Free Culture Camp

FREE CULTURE CAMP

Organized by  Field Work (Lise Skou and Nis Rømer)

28th of February-1st of March 2008,

Open for everyone

Exhibition: 1st of February- 16th of March.

Place: rum46, Århus Denmark (www.rum46.dk)

Paricipants: Sine Bang (DK), Kayle Brandon (UK), Kristine Briede (Latvia),
Adams & Itso, Field Work (DK), Group Work/Students from the Art Academies in DEnmark, Andreas Wegner (D/AUS), Henrik Moltke (DK), Amy Balkin (US), YNKB (DK)

Images below:

Cube Cola originated in 2003 as a public experiment by Kayle Brandon and Kate Rich, Bristol, UK.

This is the Public Domain (2003+) by Amy Balkin

The culture that we all create should not be owned or privatized by corporations. No idea comes from solitary confinement, but builds on long traditions of free exchange, cultural production, everyday life and lived experience. The instrumentalisation of art and culture for economic gain is an invasion of our life worlds that needs to be addressed and countered. We want culture that is free, critical, counter productive, anarchistic, shared, sustainable, public and participatory as well as recklessly entertaining. We will produce with lust for life and dance on the graves of the bloodsuckers from the creative class and the experience economy.
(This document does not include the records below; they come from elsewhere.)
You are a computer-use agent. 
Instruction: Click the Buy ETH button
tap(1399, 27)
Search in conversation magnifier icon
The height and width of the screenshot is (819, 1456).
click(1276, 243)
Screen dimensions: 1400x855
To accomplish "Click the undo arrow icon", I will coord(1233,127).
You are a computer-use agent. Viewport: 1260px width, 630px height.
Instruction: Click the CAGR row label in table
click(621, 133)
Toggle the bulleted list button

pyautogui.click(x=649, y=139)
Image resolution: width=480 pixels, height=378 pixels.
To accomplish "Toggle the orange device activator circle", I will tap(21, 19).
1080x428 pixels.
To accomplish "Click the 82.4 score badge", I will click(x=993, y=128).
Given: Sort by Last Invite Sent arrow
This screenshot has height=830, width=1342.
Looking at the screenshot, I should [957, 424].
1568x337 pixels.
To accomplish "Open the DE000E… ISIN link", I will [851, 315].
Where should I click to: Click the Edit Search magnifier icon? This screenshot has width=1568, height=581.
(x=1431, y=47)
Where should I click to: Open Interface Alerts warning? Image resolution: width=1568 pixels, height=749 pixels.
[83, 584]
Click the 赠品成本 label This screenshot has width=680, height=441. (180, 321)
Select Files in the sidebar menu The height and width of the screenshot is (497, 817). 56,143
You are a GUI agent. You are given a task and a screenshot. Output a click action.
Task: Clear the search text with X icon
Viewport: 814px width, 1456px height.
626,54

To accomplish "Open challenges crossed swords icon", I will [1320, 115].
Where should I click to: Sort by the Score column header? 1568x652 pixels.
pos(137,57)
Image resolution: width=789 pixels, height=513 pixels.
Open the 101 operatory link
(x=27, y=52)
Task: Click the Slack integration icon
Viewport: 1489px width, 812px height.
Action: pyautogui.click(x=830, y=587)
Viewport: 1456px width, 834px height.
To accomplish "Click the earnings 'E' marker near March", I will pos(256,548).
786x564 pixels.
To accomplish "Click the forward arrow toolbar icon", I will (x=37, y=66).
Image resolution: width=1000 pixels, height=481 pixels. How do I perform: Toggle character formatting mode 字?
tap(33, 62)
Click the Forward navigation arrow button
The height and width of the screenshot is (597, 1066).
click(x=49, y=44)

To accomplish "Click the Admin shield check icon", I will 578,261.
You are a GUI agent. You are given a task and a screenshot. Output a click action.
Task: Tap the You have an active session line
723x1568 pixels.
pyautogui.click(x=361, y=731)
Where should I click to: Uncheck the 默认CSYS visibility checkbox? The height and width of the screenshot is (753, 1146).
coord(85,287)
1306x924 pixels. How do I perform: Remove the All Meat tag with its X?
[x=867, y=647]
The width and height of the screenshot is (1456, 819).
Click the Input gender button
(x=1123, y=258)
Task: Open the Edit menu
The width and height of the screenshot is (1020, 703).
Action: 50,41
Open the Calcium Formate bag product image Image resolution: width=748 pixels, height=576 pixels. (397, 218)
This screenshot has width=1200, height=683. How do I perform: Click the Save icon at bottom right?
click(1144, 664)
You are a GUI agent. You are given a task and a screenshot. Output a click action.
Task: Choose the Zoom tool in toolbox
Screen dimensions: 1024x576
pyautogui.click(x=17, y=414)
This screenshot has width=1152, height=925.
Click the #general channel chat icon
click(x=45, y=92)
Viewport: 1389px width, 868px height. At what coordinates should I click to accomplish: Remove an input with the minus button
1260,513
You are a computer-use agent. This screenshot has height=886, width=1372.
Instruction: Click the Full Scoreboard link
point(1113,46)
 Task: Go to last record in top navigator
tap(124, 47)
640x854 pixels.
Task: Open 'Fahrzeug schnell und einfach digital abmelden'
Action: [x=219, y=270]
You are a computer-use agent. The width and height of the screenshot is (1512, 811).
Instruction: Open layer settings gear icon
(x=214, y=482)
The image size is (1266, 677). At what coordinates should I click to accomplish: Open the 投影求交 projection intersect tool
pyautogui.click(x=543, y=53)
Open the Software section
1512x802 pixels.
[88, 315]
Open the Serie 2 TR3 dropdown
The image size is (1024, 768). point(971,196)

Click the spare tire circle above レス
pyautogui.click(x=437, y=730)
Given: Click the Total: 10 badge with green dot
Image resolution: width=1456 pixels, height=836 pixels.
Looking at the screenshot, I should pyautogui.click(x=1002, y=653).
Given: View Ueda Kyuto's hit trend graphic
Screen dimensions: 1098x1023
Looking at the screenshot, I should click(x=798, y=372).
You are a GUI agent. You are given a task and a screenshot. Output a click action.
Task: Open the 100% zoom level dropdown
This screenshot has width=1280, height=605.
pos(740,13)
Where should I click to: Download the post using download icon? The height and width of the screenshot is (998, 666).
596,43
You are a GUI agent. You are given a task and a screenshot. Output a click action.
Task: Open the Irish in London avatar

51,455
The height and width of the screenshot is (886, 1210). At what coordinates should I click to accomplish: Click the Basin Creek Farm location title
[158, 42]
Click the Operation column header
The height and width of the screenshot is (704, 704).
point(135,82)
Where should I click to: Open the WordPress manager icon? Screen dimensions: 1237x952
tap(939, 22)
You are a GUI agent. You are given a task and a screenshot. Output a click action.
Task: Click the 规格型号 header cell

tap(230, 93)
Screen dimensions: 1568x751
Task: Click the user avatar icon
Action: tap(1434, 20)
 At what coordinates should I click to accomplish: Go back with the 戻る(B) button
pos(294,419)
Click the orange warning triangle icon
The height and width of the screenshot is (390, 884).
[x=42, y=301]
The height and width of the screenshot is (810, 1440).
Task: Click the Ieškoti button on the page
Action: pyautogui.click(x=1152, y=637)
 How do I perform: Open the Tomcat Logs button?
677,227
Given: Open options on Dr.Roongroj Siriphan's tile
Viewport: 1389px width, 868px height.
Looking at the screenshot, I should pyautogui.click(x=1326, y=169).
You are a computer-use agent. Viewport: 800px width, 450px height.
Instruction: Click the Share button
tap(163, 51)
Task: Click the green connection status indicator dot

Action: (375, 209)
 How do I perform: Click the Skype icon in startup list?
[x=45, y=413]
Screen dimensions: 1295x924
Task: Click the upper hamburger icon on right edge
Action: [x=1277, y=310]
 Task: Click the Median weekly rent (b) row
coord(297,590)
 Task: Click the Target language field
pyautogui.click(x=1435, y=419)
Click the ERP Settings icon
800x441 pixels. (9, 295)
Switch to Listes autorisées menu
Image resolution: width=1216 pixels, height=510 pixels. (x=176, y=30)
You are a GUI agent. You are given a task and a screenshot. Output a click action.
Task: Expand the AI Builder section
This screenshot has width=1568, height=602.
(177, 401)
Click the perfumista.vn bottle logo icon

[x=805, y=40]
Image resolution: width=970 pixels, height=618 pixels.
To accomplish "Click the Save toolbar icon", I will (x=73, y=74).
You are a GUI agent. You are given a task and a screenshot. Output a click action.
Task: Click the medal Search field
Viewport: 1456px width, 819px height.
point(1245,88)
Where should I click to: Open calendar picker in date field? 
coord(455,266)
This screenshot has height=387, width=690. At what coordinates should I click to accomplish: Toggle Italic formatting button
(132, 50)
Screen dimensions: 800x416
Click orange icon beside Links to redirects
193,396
Free culture is not only a question of copyright but a wider issue of access to commons like land, water and air. How can these resources be distributed in a just way and how do we secure that the side effects of our culture; scarcity and pollution is not once again just becoming somebody else’s problem.

Free culture is a 3 day camp in rum46. Events and talks will be mixed with performance, production and group works. It will be a live-in environment for cultural production, and exchange between academics, artists, social movements and a participating audience. Our aim is to investigate our value systems and daily practices in terms of the role of artistic production in today’s capitalist climate and discuss a variety of models and strategies for social and political change.

About Field Work

Nis Rømer & Lise Skou

2007 –

Amongst the many relations defining human existence the individual and collective relation to our environment is one of the most essential.

The cultivation, elaboration and even destruction of our surroundings are defining our culture and it is a central tool in the creation of national and social identities.

Field Work aims to investigate those relations by engaging with urban and rural landscapes, and reflect on contemporary perception and uses of it. We analyze living conditions from an economic, social, architectural and ecological perspective as well as from the organizational modes found in everyday life and daily consumer transactions, discover or even establish pockets of subculture.

We do field work and work in anthropological ways to produce ideas that has a potential to change how we perceive and act in the world.